(Data items)
········
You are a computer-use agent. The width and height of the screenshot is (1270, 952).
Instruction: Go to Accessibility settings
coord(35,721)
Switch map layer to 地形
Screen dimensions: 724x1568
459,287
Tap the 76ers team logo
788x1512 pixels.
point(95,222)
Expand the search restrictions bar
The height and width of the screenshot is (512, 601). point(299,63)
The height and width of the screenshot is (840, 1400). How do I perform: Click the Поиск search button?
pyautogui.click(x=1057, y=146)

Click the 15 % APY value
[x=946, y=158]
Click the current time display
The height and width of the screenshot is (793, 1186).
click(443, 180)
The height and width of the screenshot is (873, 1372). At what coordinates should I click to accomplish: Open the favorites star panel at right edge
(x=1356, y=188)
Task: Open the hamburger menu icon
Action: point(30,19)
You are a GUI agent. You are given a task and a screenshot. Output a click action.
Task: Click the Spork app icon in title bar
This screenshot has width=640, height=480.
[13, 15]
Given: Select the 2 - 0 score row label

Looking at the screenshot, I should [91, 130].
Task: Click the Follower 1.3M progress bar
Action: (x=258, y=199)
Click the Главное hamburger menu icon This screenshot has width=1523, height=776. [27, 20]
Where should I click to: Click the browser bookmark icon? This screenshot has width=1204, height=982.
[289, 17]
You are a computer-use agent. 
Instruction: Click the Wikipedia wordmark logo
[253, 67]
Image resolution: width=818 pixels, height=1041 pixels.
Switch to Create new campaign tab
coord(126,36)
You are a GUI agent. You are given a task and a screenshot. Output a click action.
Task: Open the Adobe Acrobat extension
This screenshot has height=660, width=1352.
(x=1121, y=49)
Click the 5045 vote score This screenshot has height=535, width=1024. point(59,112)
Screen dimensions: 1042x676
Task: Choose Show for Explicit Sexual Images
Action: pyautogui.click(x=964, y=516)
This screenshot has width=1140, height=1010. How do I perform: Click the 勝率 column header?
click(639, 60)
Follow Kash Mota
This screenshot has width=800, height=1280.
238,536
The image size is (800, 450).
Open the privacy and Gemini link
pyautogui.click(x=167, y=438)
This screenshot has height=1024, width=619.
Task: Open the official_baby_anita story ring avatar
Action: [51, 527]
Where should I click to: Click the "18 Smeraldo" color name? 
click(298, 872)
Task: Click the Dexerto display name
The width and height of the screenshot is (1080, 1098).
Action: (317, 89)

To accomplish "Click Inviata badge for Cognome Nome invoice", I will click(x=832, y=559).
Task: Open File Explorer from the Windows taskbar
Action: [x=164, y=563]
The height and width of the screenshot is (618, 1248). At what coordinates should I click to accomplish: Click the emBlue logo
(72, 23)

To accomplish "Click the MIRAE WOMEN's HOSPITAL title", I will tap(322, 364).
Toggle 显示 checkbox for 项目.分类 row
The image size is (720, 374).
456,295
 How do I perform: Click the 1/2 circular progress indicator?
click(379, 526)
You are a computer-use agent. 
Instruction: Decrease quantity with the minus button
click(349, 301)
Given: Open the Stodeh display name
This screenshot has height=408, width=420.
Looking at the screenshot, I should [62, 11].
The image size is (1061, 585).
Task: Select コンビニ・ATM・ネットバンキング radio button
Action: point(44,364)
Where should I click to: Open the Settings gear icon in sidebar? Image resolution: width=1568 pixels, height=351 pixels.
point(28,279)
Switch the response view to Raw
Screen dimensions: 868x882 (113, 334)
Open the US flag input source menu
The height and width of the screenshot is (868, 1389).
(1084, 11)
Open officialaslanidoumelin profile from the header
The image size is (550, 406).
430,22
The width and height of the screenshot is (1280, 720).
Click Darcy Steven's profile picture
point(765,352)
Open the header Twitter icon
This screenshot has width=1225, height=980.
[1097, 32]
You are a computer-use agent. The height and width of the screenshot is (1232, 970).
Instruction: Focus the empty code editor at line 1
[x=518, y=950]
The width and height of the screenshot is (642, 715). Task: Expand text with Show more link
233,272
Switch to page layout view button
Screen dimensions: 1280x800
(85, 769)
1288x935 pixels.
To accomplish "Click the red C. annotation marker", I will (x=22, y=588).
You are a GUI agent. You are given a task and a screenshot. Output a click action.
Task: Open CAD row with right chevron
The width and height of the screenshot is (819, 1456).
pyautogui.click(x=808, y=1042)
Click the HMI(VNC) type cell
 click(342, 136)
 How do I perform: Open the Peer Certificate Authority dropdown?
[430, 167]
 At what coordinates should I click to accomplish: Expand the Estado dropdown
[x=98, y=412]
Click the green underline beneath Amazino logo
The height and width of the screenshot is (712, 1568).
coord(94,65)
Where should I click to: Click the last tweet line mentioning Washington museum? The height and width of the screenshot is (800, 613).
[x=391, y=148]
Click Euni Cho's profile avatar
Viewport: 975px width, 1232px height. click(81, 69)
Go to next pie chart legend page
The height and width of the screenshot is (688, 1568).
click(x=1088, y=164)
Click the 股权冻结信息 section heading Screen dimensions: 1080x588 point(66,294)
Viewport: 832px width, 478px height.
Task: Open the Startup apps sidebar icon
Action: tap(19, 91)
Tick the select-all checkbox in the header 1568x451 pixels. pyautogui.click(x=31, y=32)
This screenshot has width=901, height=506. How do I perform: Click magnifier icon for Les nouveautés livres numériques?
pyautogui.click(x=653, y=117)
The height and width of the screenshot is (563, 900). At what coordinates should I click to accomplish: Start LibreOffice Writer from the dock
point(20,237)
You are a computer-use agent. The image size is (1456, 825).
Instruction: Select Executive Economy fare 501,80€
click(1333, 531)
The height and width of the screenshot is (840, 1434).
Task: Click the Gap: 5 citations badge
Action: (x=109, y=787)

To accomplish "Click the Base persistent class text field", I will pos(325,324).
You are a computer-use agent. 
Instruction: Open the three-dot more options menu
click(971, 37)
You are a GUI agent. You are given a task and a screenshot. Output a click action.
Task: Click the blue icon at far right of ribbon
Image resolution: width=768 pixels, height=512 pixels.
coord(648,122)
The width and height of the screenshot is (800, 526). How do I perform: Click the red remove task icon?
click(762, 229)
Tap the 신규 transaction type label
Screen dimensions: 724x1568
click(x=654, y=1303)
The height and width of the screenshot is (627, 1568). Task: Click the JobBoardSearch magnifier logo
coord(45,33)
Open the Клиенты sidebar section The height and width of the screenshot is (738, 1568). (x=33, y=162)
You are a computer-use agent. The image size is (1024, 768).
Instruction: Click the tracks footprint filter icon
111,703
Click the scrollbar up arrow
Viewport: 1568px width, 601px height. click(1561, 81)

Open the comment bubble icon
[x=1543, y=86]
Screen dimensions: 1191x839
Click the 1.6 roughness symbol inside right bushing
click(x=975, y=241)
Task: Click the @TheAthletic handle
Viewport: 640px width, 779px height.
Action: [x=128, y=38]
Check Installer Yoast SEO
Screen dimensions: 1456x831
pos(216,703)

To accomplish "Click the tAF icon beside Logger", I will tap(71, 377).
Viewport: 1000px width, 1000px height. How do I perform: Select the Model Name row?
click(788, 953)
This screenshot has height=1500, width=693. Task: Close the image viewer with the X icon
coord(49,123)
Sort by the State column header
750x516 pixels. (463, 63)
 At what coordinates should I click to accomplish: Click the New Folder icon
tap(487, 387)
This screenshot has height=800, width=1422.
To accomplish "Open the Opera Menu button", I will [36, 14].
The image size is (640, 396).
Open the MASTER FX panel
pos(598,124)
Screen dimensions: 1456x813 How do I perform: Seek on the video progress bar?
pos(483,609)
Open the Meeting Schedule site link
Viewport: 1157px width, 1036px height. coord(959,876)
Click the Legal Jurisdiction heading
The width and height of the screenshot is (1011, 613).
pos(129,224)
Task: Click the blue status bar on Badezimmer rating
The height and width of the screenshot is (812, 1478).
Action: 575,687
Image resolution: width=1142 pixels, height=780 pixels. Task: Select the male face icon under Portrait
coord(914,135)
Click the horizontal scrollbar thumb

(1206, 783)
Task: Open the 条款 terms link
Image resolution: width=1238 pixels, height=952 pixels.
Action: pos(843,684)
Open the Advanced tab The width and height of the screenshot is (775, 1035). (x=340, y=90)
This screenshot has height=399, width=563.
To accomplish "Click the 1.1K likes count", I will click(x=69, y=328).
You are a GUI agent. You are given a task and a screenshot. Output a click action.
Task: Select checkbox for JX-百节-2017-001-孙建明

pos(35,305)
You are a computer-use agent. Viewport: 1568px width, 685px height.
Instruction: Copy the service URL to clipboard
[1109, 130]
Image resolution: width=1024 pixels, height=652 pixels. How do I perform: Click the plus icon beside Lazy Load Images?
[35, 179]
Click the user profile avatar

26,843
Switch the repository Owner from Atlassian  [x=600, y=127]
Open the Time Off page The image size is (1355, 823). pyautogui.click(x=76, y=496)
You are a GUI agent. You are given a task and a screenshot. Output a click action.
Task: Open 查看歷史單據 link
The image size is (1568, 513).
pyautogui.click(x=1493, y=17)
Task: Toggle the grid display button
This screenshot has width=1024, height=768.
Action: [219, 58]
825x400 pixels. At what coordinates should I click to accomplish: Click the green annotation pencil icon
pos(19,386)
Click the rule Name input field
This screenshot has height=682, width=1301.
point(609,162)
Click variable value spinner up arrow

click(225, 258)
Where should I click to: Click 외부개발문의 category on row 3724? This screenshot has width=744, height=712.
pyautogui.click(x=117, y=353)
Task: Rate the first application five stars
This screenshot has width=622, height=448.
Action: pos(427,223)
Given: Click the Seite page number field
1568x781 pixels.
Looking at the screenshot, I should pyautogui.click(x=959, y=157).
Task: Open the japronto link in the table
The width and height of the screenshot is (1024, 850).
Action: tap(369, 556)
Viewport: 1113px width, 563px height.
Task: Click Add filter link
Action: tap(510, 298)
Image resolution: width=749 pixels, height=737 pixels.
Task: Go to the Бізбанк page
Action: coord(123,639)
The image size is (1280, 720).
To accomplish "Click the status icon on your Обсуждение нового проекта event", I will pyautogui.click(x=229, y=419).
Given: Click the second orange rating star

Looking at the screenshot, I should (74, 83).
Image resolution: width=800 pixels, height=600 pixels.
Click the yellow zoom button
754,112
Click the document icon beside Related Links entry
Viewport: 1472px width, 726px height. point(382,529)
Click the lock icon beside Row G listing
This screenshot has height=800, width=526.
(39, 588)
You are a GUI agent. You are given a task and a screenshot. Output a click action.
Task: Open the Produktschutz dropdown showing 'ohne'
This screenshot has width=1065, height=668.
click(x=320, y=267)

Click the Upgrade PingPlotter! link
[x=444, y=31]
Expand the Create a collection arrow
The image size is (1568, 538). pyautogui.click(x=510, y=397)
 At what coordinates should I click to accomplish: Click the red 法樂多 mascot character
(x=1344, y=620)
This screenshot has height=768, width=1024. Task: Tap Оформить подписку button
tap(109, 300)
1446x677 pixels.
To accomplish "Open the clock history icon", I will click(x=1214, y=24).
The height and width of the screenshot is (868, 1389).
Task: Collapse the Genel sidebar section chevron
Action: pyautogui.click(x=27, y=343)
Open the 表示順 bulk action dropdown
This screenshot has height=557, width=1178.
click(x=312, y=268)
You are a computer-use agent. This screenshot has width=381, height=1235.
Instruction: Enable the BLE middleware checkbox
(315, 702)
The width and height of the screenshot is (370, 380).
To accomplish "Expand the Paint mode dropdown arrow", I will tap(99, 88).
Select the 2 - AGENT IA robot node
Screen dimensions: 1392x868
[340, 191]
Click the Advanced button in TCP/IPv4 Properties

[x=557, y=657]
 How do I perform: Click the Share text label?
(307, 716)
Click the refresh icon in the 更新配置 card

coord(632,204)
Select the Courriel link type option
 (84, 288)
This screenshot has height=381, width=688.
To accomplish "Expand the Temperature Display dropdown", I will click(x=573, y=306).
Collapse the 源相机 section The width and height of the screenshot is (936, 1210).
········
▶ **WORK INSTRUCTION**
Please write out, exactly as they appear, only the lines from the one holding "Click the Upgrade PingPlotter! link" through the end of the data.

▶ **WORKED SOLUTION**
Click the Upgrade PingPlotter! link
[x=444, y=31]
Expand the Create a collection arrow
The image size is (1568, 538). pyautogui.click(x=510, y=397)
 At what coordinates should I click to accomplish: Click the red 法樂多 mascot character
(x=1344, y=620)
This screenshot has height=768, width=1024. Task: Tap Оформить подписку button
tap(109, 300)
1446x677 pixels.
To accomplish "Open the clock history icon", I will click(x=1214, y=24).
The height and width of the screenshot is (868, 1389).
Task: Collapse the Genel sidebar section chevron
Action: pyautogui.click(x=27, y=343)
Open the 表示順 bulk action dropdown
This screenshot has height=557, width=1178.
click(x=312, y=268)
You are a computer-use agent. This screenshot has width=381, height=1235.
Instruction: Enable the BLE middleware checkbox
(315, 702)
The width and height of the screenshot is (370, 380).
To accomplish "Expand the Paint mode dropdown arrow", I will tap(99, 88).
Select the 2 - AGENT IA robot node
Screen dimensions: 1392x868
[340, 191]
Click the Advanced button in TCP/IPv4 Properties

[x=557, y=657]
 How do I perform: Click the Share text label?
(307, 716)
Click the refresh icon in the 更新配置 card

coord(632,204)
Select the Courriel link type option
 (84, 288)
This screenshot has height=381, width=688.
To accomplish "Expand the Temperature Display dropdown", I will click(x=573, y=306).
Collapse the 源相机 section The width and height of the screenshot is (936, 1210).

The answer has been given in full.